### [INSTRUCTIONS FOR THE TASK]
All lines from the one containing "For every named" through the end of the entries below should appear in the answer exactly, with no others.

[Stored data]
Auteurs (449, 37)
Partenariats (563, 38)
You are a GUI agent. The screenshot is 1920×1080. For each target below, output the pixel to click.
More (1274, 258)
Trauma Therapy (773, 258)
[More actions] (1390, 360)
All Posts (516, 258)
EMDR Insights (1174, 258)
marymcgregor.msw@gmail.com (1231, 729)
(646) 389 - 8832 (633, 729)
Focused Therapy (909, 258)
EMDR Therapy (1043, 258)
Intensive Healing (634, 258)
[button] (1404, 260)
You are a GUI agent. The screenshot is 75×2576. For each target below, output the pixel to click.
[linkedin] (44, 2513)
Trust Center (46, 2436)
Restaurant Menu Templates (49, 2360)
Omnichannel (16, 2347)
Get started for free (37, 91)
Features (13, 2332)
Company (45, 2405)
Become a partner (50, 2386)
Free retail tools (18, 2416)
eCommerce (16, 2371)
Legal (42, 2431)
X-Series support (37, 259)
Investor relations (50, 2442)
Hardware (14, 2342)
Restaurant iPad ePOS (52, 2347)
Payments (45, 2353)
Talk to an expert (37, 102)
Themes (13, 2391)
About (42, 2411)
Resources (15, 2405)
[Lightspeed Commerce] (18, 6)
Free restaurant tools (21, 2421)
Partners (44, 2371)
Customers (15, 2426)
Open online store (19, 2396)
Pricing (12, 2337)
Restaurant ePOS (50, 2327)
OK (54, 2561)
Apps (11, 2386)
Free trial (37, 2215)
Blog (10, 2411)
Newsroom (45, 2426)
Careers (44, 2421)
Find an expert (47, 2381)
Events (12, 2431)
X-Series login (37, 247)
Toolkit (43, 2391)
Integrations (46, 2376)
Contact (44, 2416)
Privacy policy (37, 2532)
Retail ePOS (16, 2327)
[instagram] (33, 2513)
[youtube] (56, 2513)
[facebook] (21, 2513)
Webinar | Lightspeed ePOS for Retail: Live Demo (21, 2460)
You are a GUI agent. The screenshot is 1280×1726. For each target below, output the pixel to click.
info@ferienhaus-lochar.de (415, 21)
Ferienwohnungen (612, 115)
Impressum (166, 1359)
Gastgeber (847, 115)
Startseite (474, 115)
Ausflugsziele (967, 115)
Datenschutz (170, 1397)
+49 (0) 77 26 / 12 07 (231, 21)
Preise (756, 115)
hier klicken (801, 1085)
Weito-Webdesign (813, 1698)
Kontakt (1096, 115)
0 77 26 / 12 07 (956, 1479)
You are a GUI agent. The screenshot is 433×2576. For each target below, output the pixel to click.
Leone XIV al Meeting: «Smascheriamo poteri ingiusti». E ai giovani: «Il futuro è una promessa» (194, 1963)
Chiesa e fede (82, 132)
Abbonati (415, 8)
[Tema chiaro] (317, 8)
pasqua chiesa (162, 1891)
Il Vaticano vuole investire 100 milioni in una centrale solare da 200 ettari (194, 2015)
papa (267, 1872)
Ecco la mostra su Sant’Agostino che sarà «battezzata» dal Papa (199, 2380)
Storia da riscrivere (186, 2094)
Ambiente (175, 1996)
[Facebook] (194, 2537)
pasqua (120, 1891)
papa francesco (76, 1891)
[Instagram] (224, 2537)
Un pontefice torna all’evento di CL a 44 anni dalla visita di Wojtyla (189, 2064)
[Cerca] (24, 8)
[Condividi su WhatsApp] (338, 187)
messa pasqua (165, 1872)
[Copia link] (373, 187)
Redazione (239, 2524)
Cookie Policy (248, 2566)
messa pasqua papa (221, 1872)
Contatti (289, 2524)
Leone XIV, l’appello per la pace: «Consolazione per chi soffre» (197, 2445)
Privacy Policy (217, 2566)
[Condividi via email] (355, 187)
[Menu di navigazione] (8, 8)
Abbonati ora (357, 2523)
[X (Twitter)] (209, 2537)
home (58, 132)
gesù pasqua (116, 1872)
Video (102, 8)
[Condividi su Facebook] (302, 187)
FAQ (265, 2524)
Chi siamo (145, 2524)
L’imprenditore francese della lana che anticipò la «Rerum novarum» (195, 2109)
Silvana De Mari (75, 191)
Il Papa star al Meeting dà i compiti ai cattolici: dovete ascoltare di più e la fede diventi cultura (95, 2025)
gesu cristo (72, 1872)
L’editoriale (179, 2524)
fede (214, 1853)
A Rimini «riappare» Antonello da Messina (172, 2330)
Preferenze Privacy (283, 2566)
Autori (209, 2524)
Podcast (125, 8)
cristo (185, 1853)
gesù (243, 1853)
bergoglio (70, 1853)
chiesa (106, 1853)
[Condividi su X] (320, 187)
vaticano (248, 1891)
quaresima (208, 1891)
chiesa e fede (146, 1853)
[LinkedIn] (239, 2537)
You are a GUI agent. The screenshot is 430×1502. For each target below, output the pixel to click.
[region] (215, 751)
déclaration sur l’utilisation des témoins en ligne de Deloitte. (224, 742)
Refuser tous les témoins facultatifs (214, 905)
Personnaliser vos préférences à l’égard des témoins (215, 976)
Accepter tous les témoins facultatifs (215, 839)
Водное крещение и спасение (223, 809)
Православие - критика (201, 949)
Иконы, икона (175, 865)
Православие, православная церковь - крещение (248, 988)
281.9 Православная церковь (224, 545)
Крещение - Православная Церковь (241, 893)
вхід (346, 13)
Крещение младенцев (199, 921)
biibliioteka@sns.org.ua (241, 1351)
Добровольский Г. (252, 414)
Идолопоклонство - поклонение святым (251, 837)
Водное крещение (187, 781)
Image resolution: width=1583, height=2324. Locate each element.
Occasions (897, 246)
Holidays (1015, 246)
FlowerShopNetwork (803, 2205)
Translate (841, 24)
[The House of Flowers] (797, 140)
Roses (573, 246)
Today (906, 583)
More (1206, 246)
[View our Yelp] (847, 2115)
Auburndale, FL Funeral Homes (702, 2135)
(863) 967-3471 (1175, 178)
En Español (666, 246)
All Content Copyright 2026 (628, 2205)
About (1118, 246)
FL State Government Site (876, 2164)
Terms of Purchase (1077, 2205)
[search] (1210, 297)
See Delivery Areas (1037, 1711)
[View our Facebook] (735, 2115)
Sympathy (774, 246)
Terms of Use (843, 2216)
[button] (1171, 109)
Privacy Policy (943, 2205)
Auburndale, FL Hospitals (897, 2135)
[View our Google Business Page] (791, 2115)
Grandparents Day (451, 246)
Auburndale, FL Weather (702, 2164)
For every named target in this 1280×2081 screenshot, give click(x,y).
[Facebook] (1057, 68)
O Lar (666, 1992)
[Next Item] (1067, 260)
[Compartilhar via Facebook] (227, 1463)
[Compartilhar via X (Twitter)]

### [EXERCISE SOLUTION]
For every named target in this 1280×2081 screenshot, give click(x,y).
[Facebook] (1057, 68)
O Lar (666, 1992)
[Next Item] (1067, 260)
[Compartilhar via Facebook] (227, 1463)
[Compartilhar via X (Twitter)]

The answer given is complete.